Kara Manners, a member of the GEO repeal executive committee and a public health student, told the Daily that she was disappointed that the city had not yet implemented a crisis response team, even though there are community groups willing to help. He said he was doing it.
“It’s very unfortunate that they decided to continue to push the envelope,” Manner said. “Especially when you have an incredibly vibrant and strong community organization like Care-Based Safety investing in this work, we want to take those commitments and efforts seriously through the RFP process and make it work in the city. We will implement a program to do so.”
Donnell Wyche, one of the founding members of the Coalition to Reimagine Safety, a coalition of organizations dedicated to building care-based safety in Washtenaw County, said in an interview with The Daily that unarmed He said there was little hope for the development of the medical system. Response programs at the city level.
“Honestly, I don’t know if I have any hope for the city because it doesn’t seem like there’s a champion…I don’t think that’s the same as sponsoring the initiative,” Wyche said. “The mayor, in his infinite wisdom, sponsored a resolution to establish an unarmed public safety program. But there were no champions at the table.”
Education graduate student Nia Hall, co-chair of the GEO Repeal Caucus, said the council’s reluctance toward unarmed crisis response programs is impacting the city and the University of Michigan’s ability to successfully launch such programs. He told the Daily that he believed that.
“It sounds like a lot of ‘wait,'” Hall said. “Wait until things get much worse. Wait until we have all these things in place to make things work if we had the money to begin with.” So about the unarmed police response and what that would look like.

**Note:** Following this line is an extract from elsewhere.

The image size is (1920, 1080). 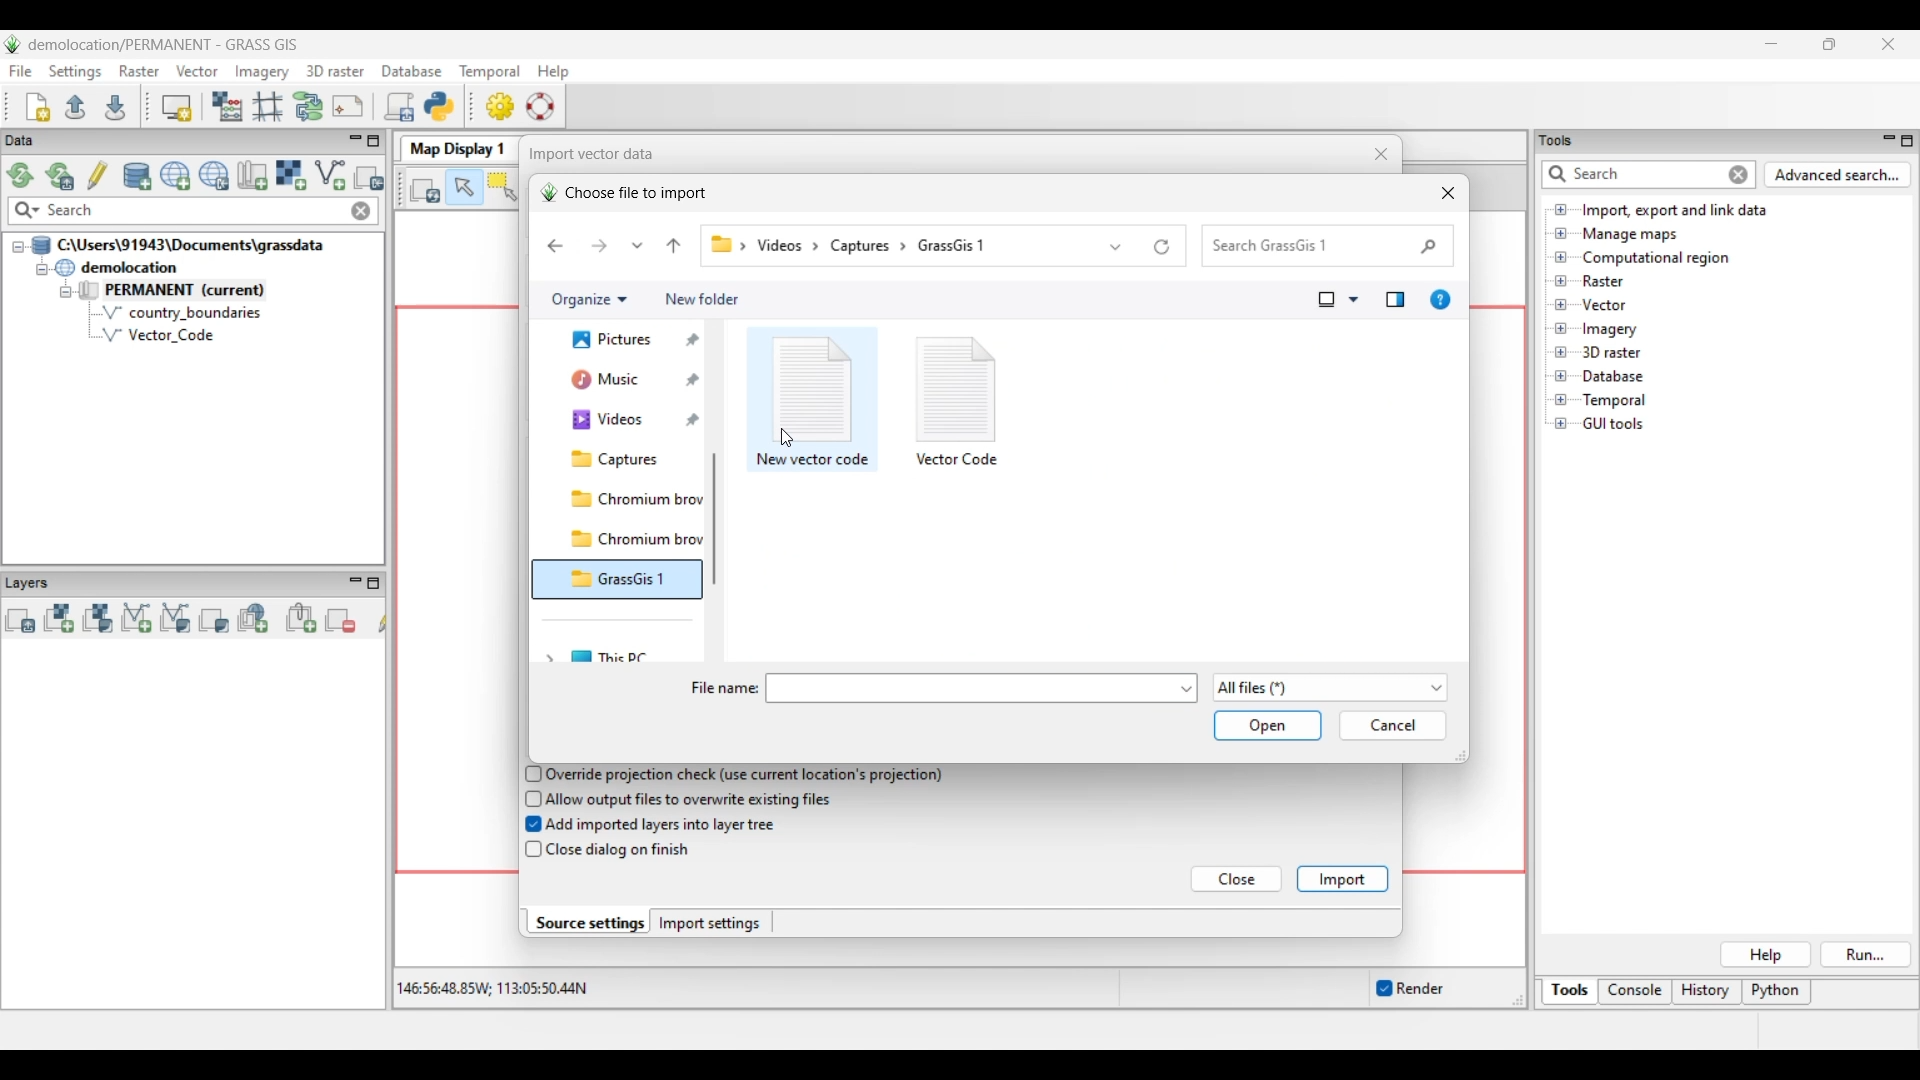 What do you see at coordinates (972, 688) in the screenshot?
I see `Type in file name` at bounding box center [972, 688].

There has been continued backlash, and it appears to be essentially impacting the University of Michigan’s ability to conduct an unarmed police response. ”
Kennedy said he believes everyone has the right to know they can call 911 and receive appropriate care and treatment.
“Each of us will have to call 911 at some point in our lives,” President Kennedy said. “And for those of us who are Black, brown, queer, disabled, mentally ill, in recovery, etc., this shouldn’t be our last call, right? We should be greeted with compassion and support. People who keep us safe, people who keep us calm, people who empathize with what we’re going through, people who don’t mean to handcuff us, but actually hold us, give us water. You should find someone who can take you to the hospital if necessary.”